Jordon took a step toward her with his fishy hands in front. “Is that what happens when you're hooked? You scream on the inside?” His lips curled.

She backed away. “Don't touch me with those hands.”

He lunged for her, wrapping his arms around her waist as her right heel dipped off the back edge of the pier. She hadn't realized how close she was to falling.

“Now what do you think about my fishy hands?” Jordon asked, laughing. “Good catch, huh?”

Smiling with relief, she threw her arms around his neck and rested her chin on his shoulder. When she opened her eyes, she came face to face with a stunned Carlos. It didn't take long for the reason to register. The closer she got to Jordon, the more chances there were for her to spill Carlos's desperate secret.

Before Maggie could think of something comforting to say, Carlos moved further down the pier. “I'm going home.”

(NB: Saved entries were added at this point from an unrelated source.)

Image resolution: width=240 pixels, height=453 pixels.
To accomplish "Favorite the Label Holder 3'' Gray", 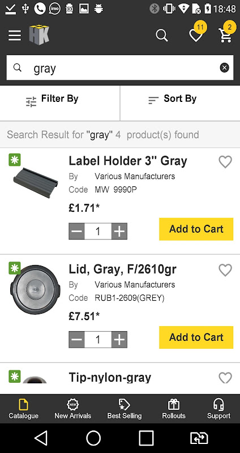I will click(x=225, y=162).
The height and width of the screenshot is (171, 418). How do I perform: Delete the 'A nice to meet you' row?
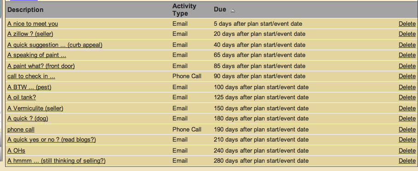[x=407, y=24]
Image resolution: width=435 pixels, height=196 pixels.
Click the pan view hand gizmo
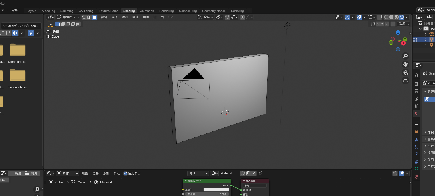405,64
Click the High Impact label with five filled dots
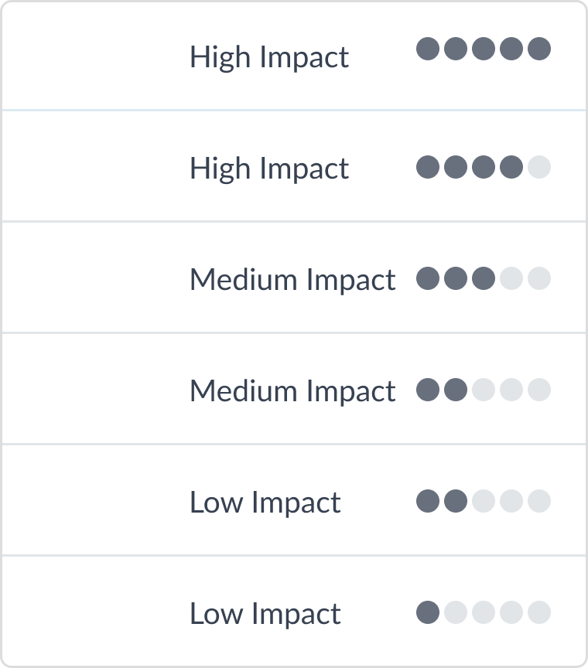 [269, 56]
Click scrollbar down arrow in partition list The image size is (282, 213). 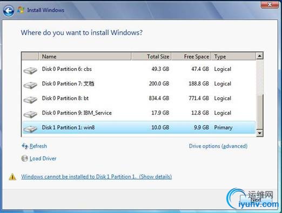point(259,133)
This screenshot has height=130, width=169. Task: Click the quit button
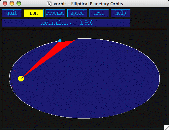point(12,13)
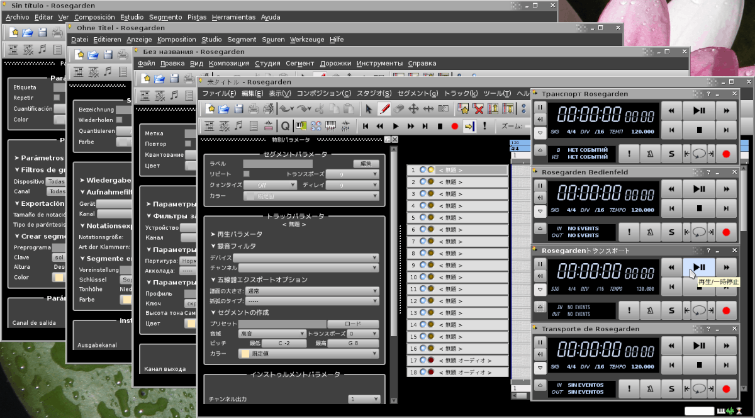This screenshot has width=755, height=418.
Task: Click metronome icon in Транспорт Rosegarden panel
Action: pos(650,154)
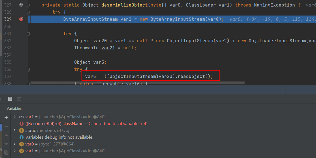Click the readObject() call on line 337
Screen dimensions: 316x158
pos(195,77)
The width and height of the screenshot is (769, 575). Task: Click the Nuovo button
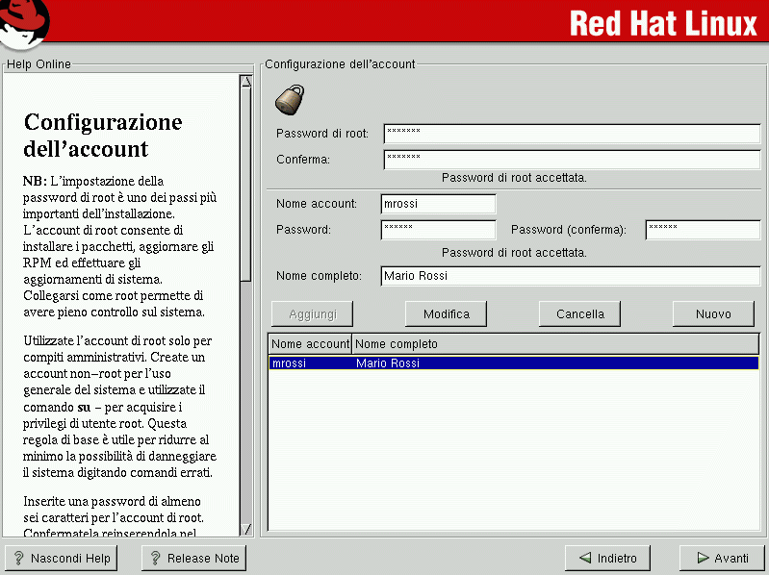pyautogui.click(x=713, y=313)
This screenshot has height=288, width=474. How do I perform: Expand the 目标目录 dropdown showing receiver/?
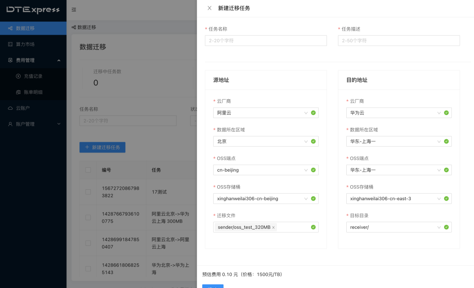[x=394, y=227]
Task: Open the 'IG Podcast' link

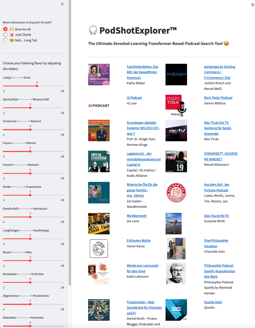Action: [134, 98]
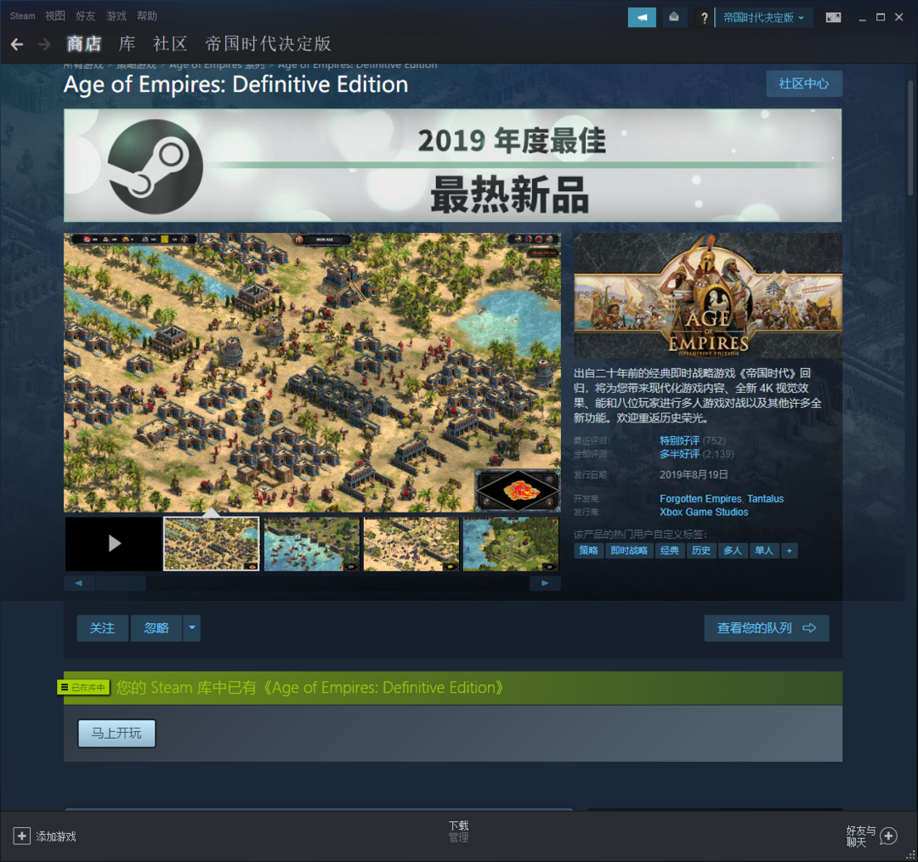
Task: Open the 社区中心 button
Action: (803, 84)
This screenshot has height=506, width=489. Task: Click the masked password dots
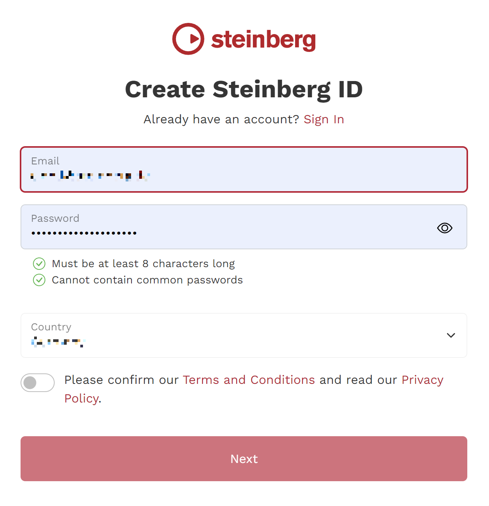[84, 233]
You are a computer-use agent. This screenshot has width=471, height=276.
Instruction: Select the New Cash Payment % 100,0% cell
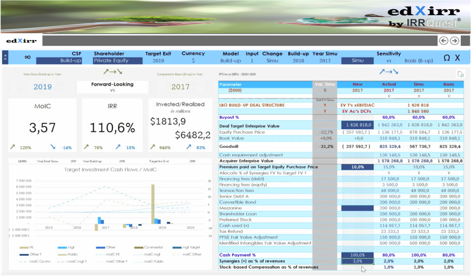click(x=357, y=255)
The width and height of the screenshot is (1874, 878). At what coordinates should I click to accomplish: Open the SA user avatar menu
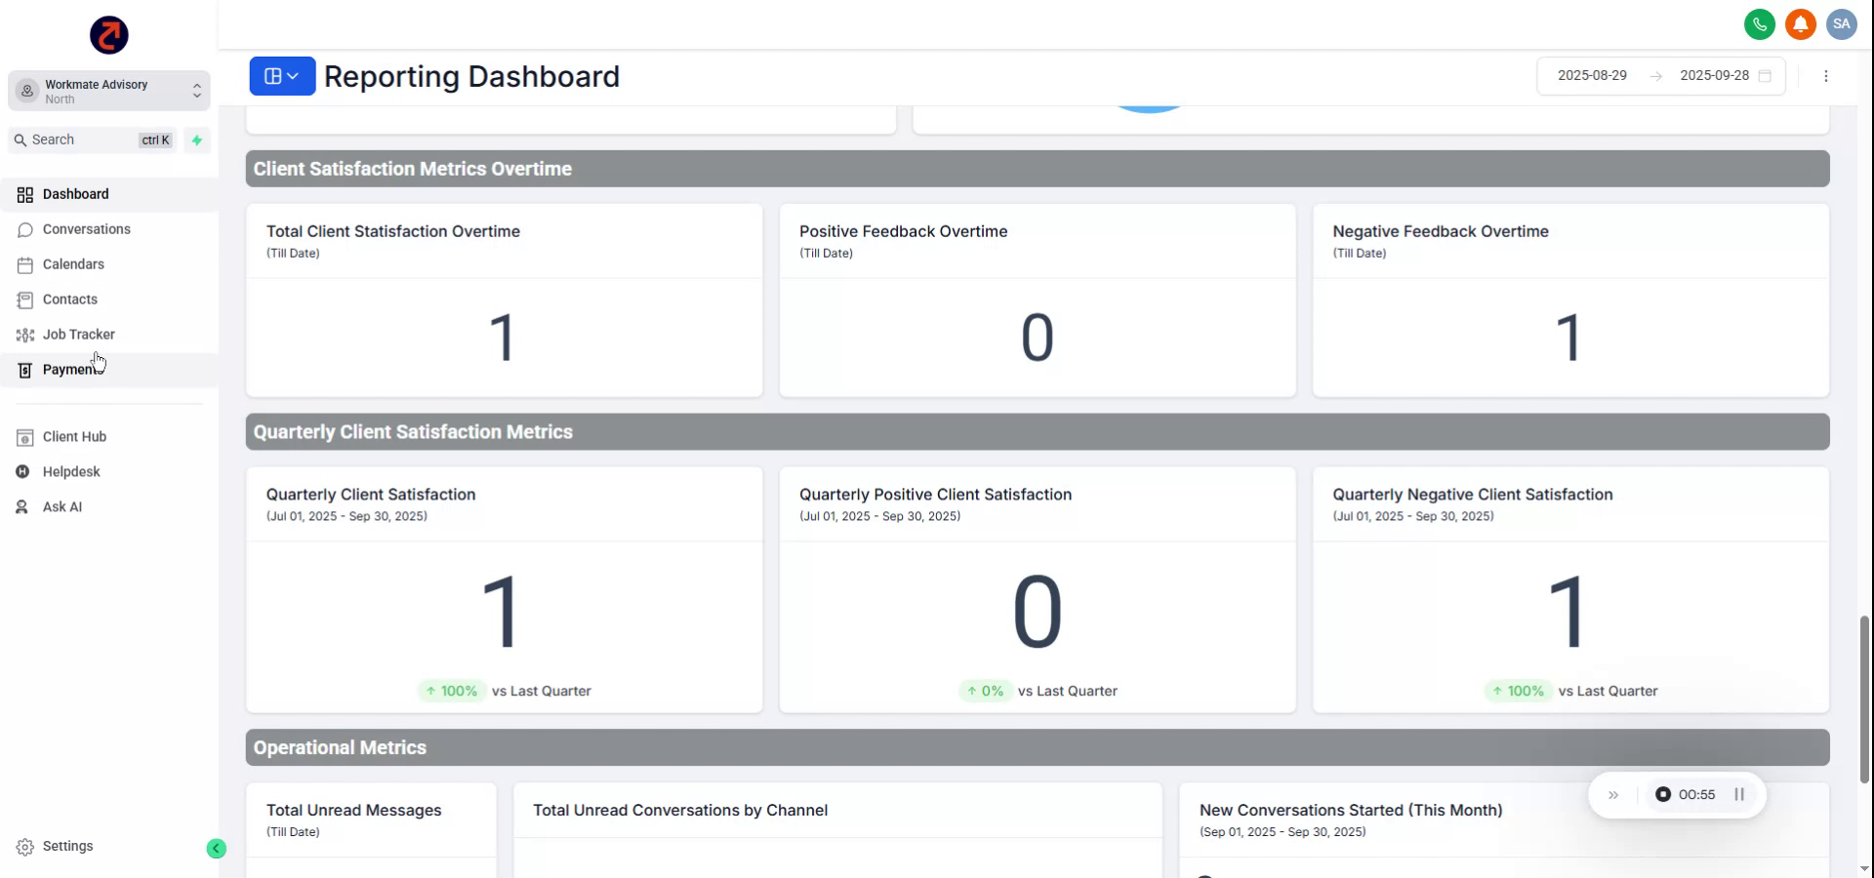click(x=1841, y=24)
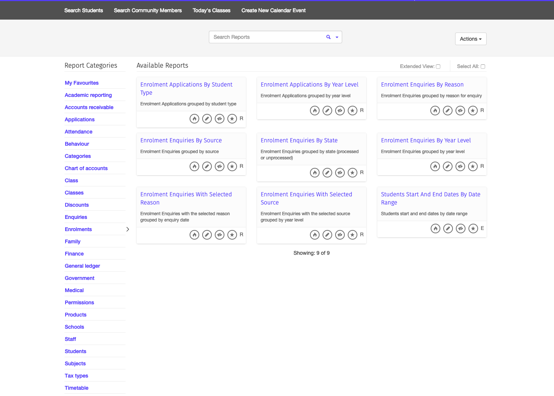This screenshot has height=396, width=554.
Task: Click star favourite icon on Enrolment Enquiries By Reason
Action: click(473, 111)
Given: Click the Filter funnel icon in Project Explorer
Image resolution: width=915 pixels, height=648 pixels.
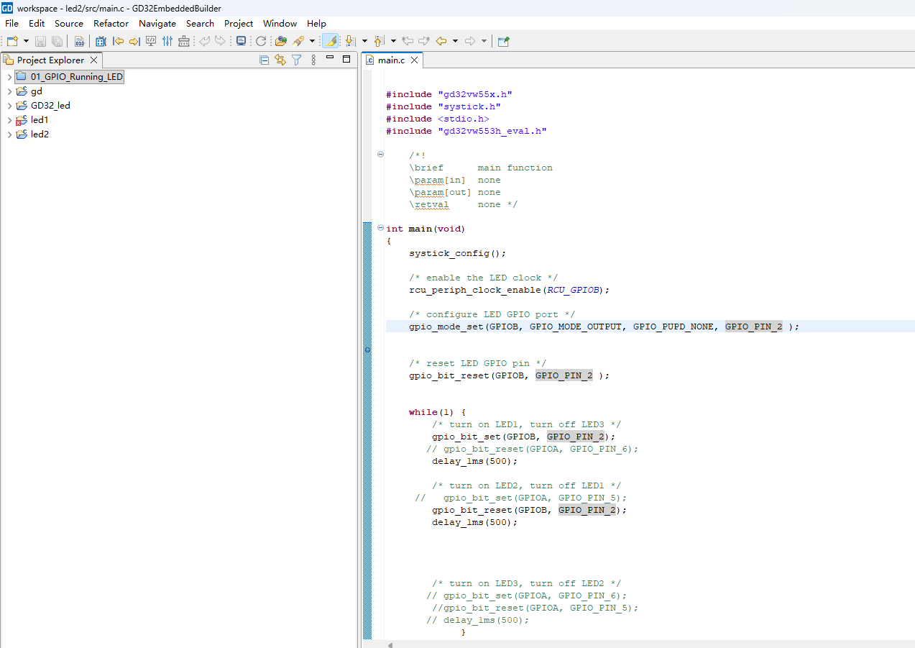Looking at the screenshot, I should pos(296,60).
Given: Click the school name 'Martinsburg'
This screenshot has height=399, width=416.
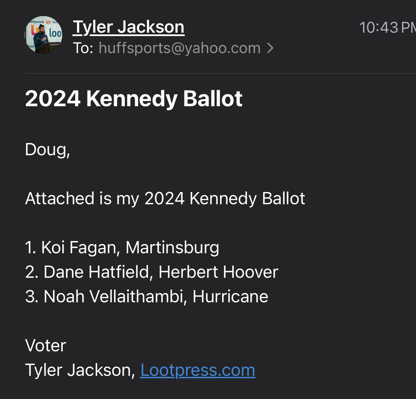Looking at the screenshot, I should 172,248.
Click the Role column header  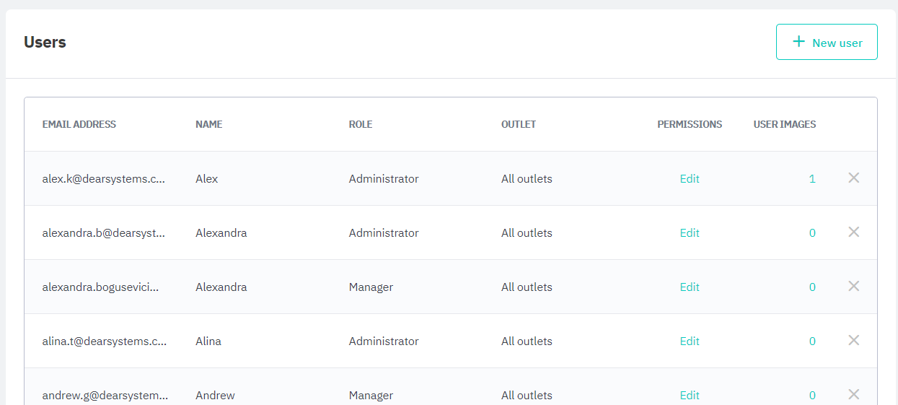pyautogui.click(x=361, y=124)
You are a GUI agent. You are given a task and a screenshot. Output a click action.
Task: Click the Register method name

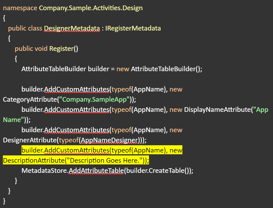coord(61,49)
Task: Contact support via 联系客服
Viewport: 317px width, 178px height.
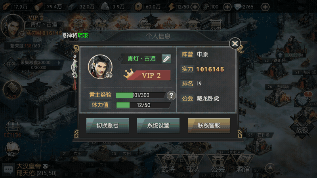Action: point(209,125)
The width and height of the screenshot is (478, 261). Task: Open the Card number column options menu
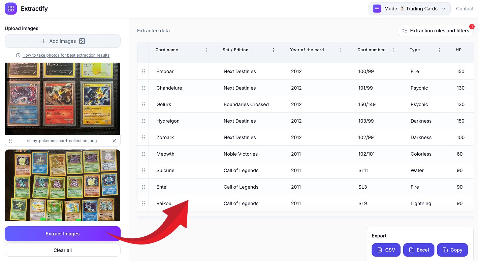(x=393, y=50)
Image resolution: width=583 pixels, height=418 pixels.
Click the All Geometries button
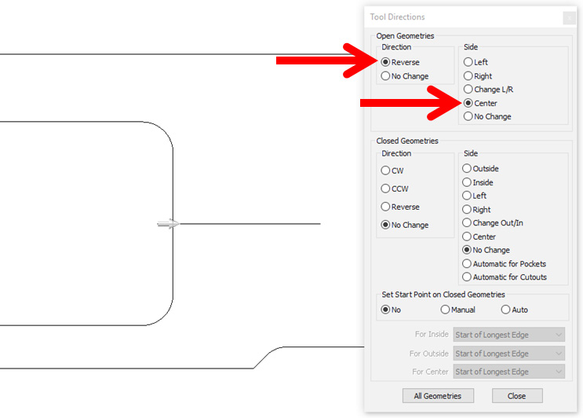(437, 396)
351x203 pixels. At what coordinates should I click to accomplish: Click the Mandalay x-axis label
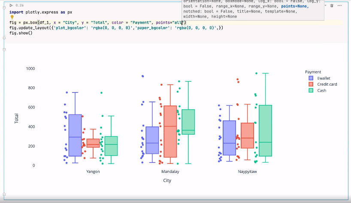click(170, 171)
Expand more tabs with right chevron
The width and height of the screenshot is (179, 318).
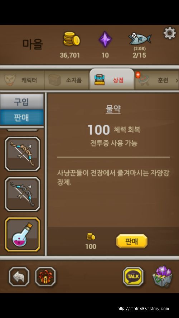177,81
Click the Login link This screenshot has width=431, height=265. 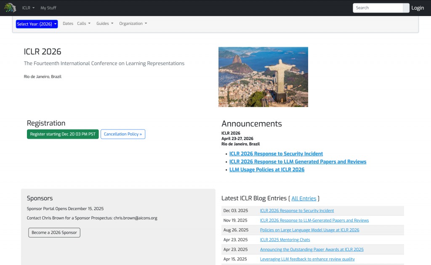418,8
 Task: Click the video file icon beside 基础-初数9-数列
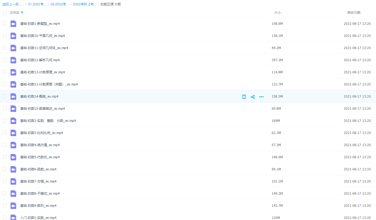[13, 206]
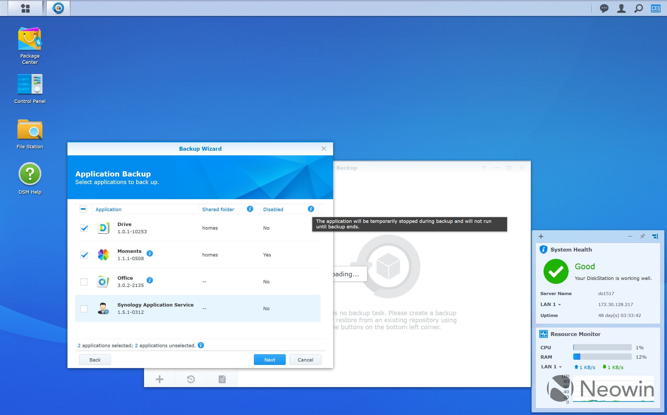Toggle the Synology Application Service checkbox on
The height and width of the screenshot is (415, 667).
84,308
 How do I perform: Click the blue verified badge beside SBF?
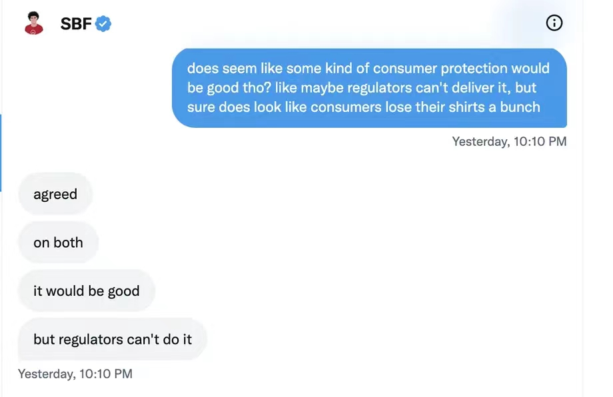[x=103, y=24]
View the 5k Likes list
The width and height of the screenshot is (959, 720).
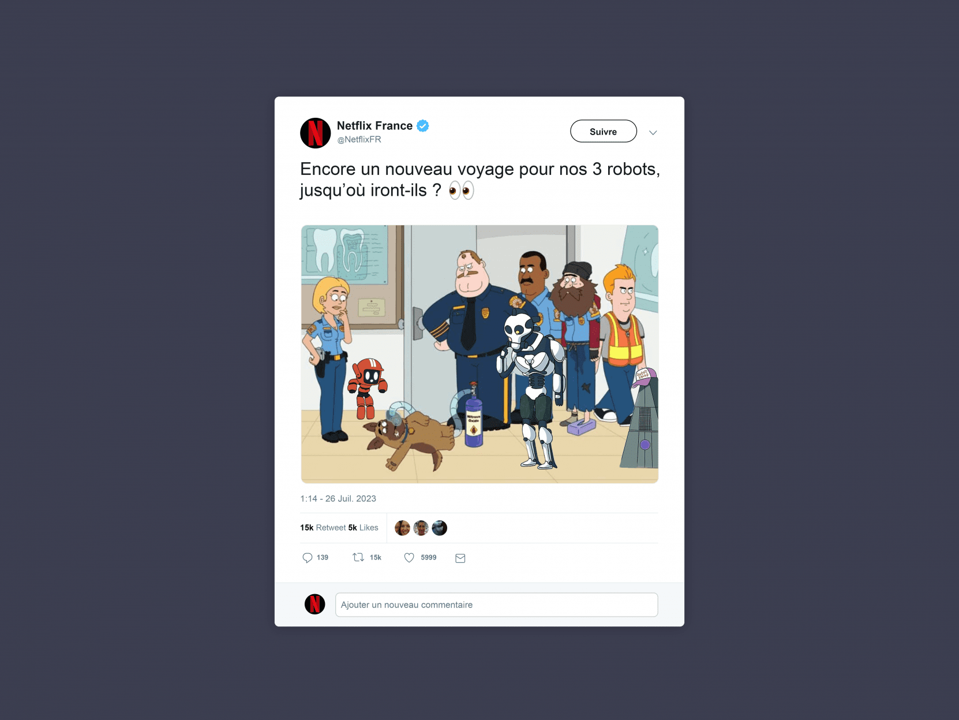pos(364,528)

Jordon released her and spun around to face Carlos. “That's great news, buddy. I'll have a ticket purchased. When do you want to leave?”

“I have a ticket. I leave after Thanksgiving and come back after New Year's.”

A strange feeling crawled across Maggie's skin, and for some reason she wondered if Carlos was telling the truth. As she studied his somber face, another worry weighed on her mind. What would Carlos's departure mean for her and Jordon? With Carlos gone, her job was done.

Jordon didn't seem bothered by the same thoughts and feelings. He brightened and smacked Carlos on the back. “We got a lot of work to do before you leave. It's a good thing I called Petey.”

Carlos nodded and, guided by Jordon's strong arm around his shoulders, moved toward the house. Maggie couldn't help but notice the sad shuffle of the young man's feet.

A couple hours later, she understood why. Petey was the pitching coach for Carlos's team, and there was nothing quite as eerie as an empty major league baseball stadium in the middle of November.

Carlos stood on the white rubber atop the pitching mound. He took so many deep breaths his shoulders looked like they were bobbing on ocean waves. He drew his arms over his head and kicked his knee high in front of him before he rocketed the ball toward home plate in one blurry motion.